L’unico lavoro esplicitamente fittizio che si basa su materiale trovato è Far, from where we came, dove, al momento della raccolta delle foto, ero totalmente incosciente di come – e se – le avrei utilizzate. Per il resto, lavoro ex novo; se poi è necessaria un’integrazione di materiale di repertorio (in maniera documentaria) lo faccio, ma per chiarificare ciò di cui si parla.
Memoria collettiva e personale convivono nei tuoi lavori?

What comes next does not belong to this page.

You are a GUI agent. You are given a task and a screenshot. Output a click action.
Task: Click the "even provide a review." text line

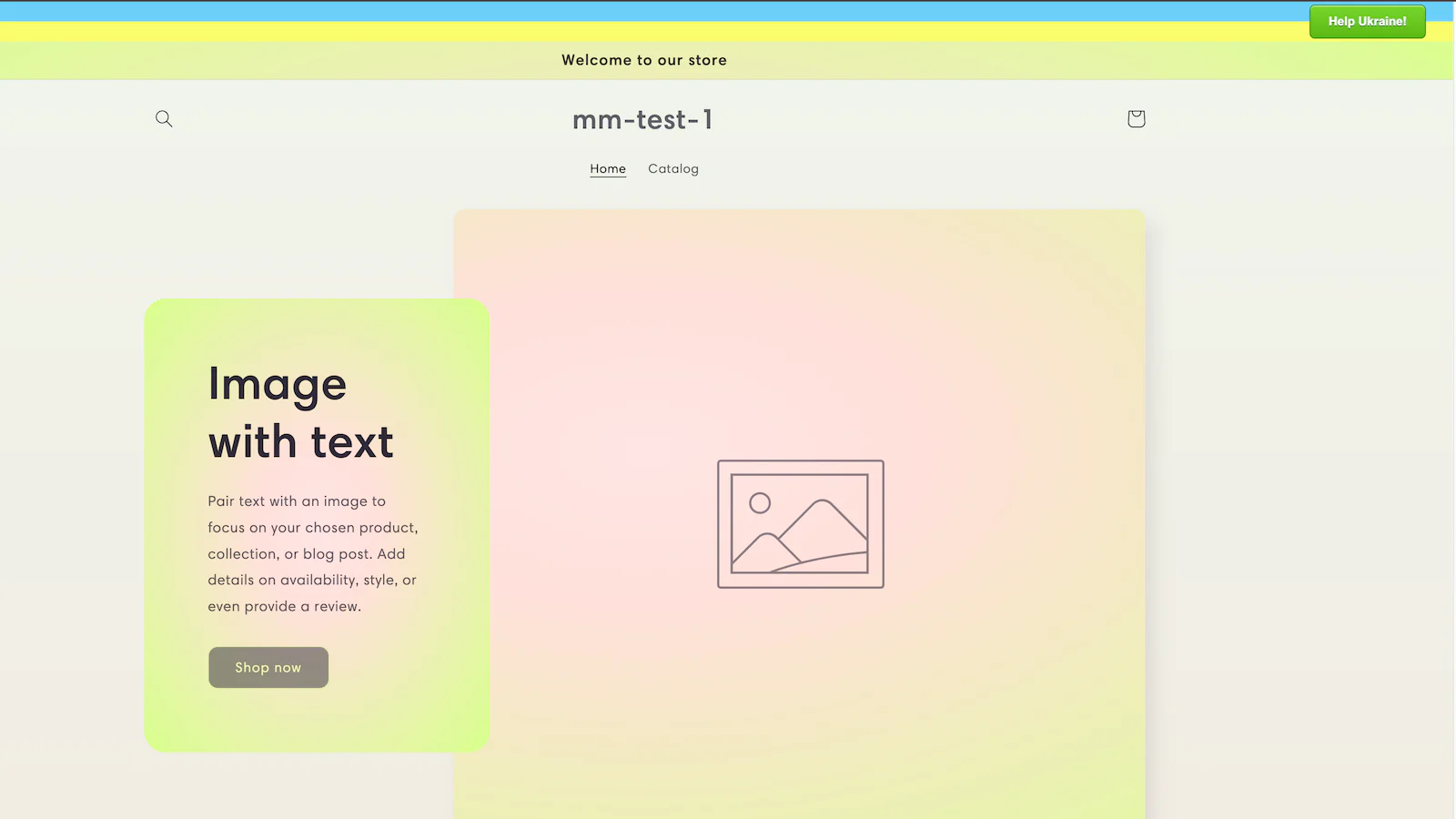pos(284,607)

Assolutamente sì. Tutto sta nel trovare la giusta mediazione. Lasciare che le cose vadano da sole, monitorandone lo sviluppo con un’attenzione presente, così da averne poi un risultato comprensibile. M’interessa l’analisi degli apici culturali di certi fenomeni, di come vengono metabolizzati localmente e di come la tradizione assuma caratteri nuovi e sia capace di reinventarsi.
La tua ricerca potrebbe essere considerata come un’apologia del fittizio. Famiglie e personaggi inventati, interviste finte… Come costruisci queste narrazioni?
Il fittizio alle volte è solo il format che utilizzo, a seconda della necessità del caso. Il contenuto non è fittizio, è permeato di necessità assolutamente reali. La questione è trovare un filtro di trasmissione capace di tradurre delle questioni, anche solo aleatorie, in fatti ed eventi solidi, e questo si fa con una narrazione credibile. Che si usi un fumetto o un’intervista (A Moveable Aesthetics) è solo una questione di format, di scelta di come farlo.
Régis Debray ha pubblicato il libro Éloge des frontières sul processo di cancellazione delle diversità a causa della mondializzazione. In un momento in cui, in certe aree, intere popolazioni lottano per la democrazia, cosa ne pensi di questa visione?
Dipende da come si legge Debray. David Cameron potrebbe citarlo quando parla del fallimento del melting pot e di come il multiculturalismo abbia creato solo ghetti, come, allo stesso modo, lo potrebbe citare un anticapitalista o un antimondialista fascista a difesa del baluardo identitario. Rispetto alla domanda, posso dire che non credo che lottare per la democrazia voglia dire lottare per avere un McDonald’s in Yemen, a meno che non ci si affidi a McDonald’s per ottenere una democrazia, arrivando quindi a un’egemonia culturale imposta. Sono convinto dell’importanza della tradizione, bisogna sapere da dove si viene, per poi però andare oltre, senza viverla come dogma.
Hai fatto un lavoro di cinque anni sulla scena hardcore romana dagli anni ‘80 alla fine degli anni ‘90. Ha un qualche valore documentaristico?
Il lavoro è un documentario, nell’accezione più cinematografica del termine. È costruito a partire dalla raccolta di interviste ai protagonisti della scena e dei materiali da loro prodotti, ponendomi come satellite di questi racconti. È un’indagine sulle maniere di importazione di certi fenomeni prima di Internet e delle assimilazioni immediate – l’appiattimento globale – conseguenti al mezzo.